• _Job A_:
Turn the paragraph of the Greater London Authority text that begins "It is a strategic regional authority" into a short bulleted list that keeps its main facts.

-- Start of Text passage --

The Greater London Authority (GLA), colloquially known by the metonym "City Hall", is the devolved regional governance body of Greater London. It consists of two political branches: the executive Mayoralty (currently led by Sadiq Khan) and the 25-member London Assembly, which serves as a means of checks and balances on the former. Since May 2016, both branches have been under the control of the London Labour Party. The authority was established in 2000, following a local referendum, and derives most of its powers from the Greater London Authority Act 1999 and the Greater London Authority Act 2007.

It is a strategic regional authority, with powers over transport, policing, economic development, and fire and emergency planning. Three functional bodies—Transport for London, the Mayor's Office for Policing and Crime, and the London Fire Commissioner—are responsible for delivery of services in these areas. The planning policies of the Mayor of London are detailed in a statutory London Plan that is regularly updated and published.

The Greater London Authority is mostly funded by direct government grant and it is also a precepting authority, with some money collected with local Council Tax. The GLA is unique in the British devolved and local government system, in terms of structure (it uses a presidential system-esque model), elections and selection of powers. The authority was established to replace a range of joint boards and quangos and provided an elected upper tier of local government in Greater London for the first time since the abolition of the Greater London Council in 1986.

-- End of Text passage --
-- Start of Entries shown --

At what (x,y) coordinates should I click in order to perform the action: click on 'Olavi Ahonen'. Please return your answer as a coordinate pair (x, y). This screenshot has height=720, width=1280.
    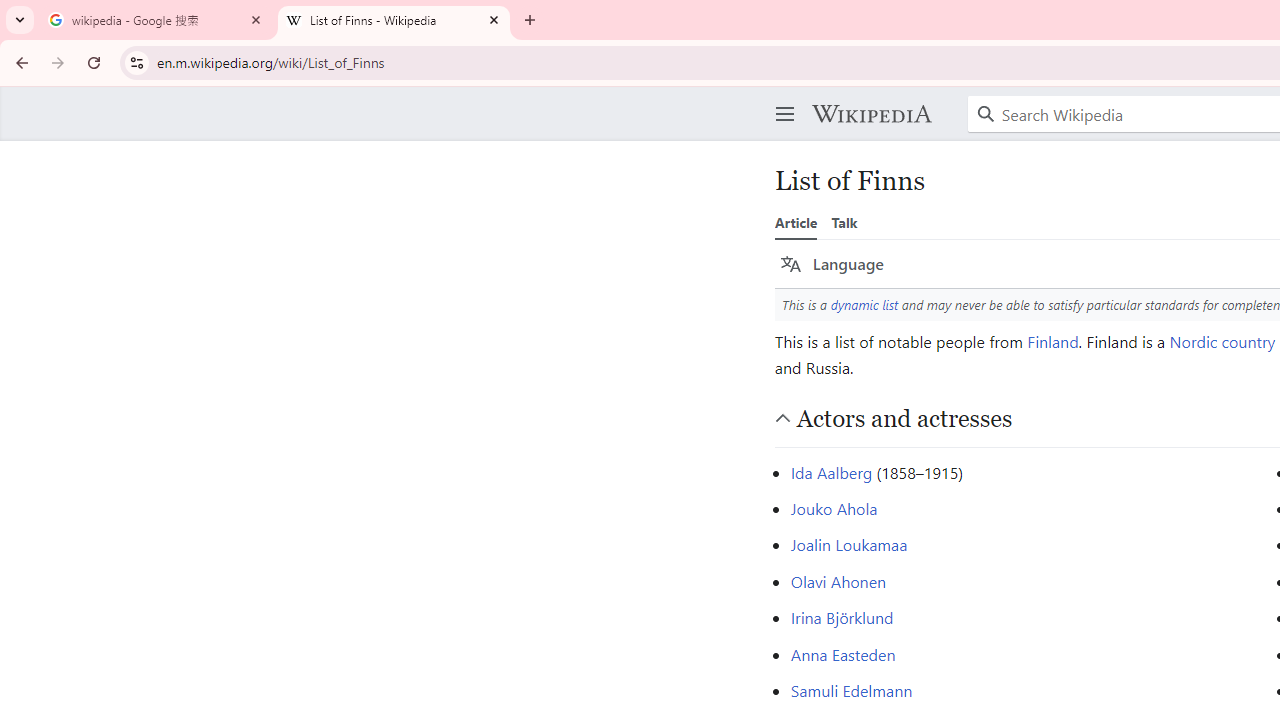
    Looking at the image, I should click on (838, 581).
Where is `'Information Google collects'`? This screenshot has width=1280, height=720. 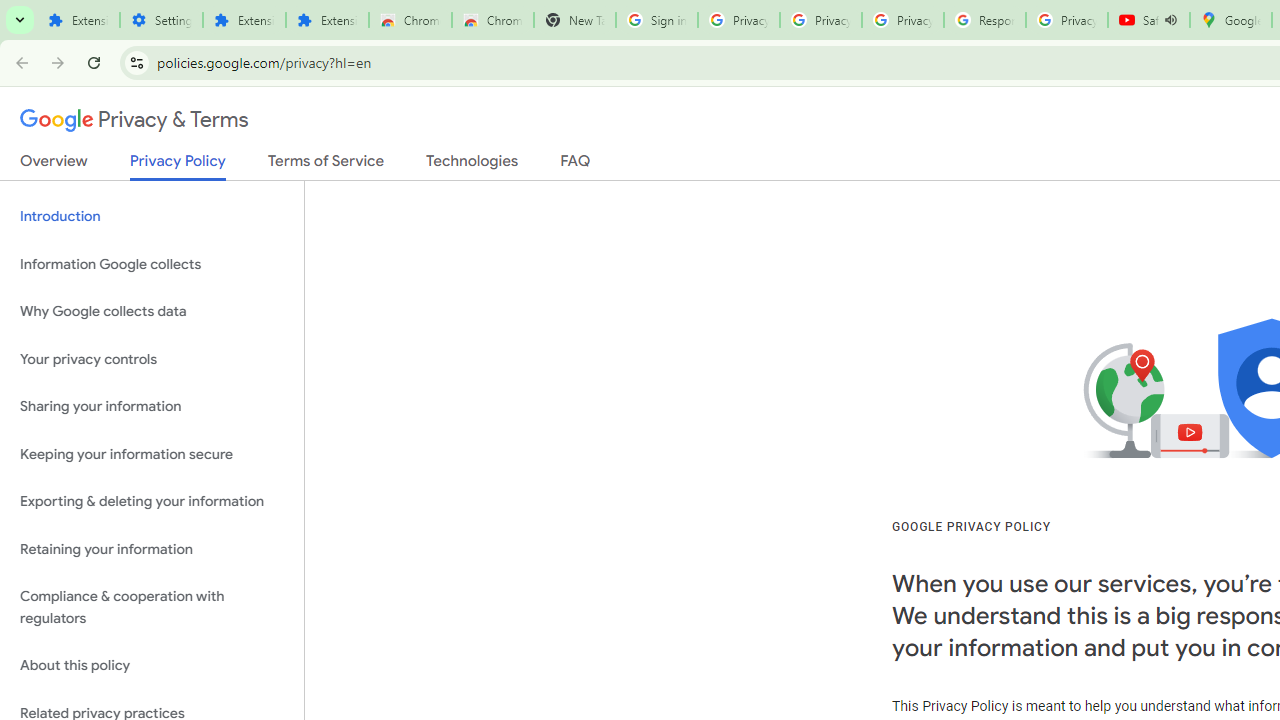
'Information Google collects' is located at coordinates (151, 263).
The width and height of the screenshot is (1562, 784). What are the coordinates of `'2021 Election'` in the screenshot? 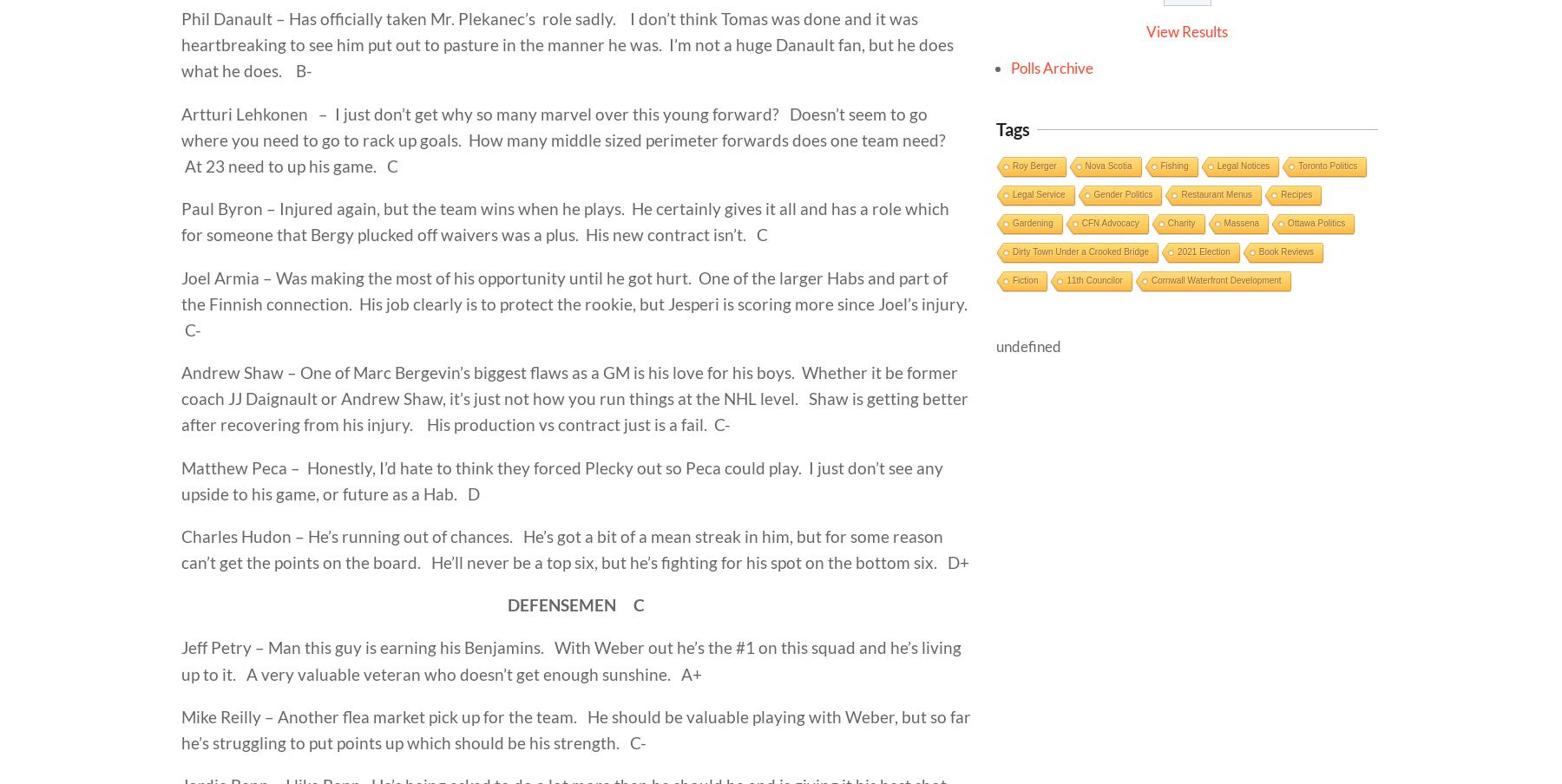 It's located at (1203, 252).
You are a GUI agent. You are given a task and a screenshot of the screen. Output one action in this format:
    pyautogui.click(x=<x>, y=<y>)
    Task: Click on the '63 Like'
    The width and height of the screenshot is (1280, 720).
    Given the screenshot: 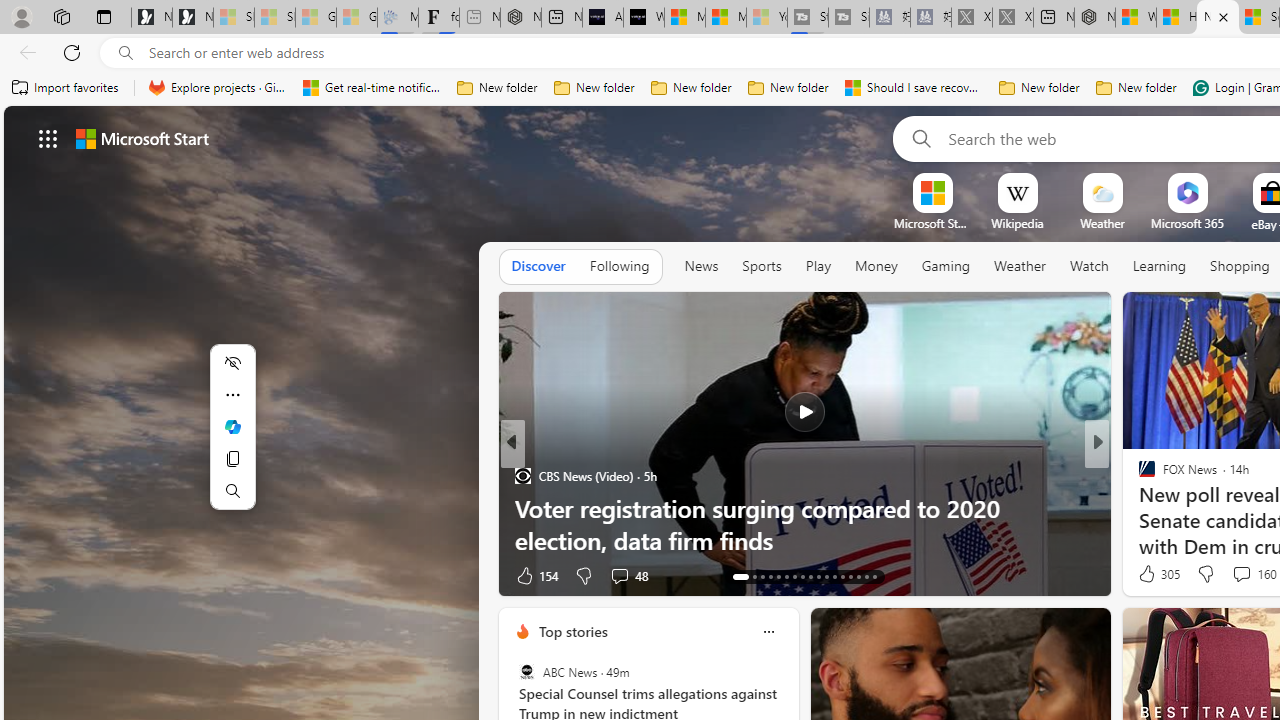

-- End of Entries shown --

• _Job B_:
Rewrite the rows starting with the line containing "You are a GUI" and going on through the end of the rows, swapping "screenshot" for "screen image" and leaving everything else as it is. Omit the pictures from your version.

• _Task output A_:
- The Greater London Authority is a strategic regional authority with powers over transport, policing, economic development, and fire and emergency planning.
- Three functional bodies deliver services in these areas: Transport for London, the Mayor's Office for Policing and Crime, and the London Fire Commissioner.
- The Mayor of London's planning policies are set out in a statutory London Plan, which is regularly updated and published.

• _Task output B_:
You are a GUI agent. You are given a task and a screen image of the screen. Output one action in this format:
    pyautogui.click(x=<x>, y=<y>)
    Task: Click on the '63 Like'
    The width and height of the screen image is (1280, 720).
    Given the screen image: 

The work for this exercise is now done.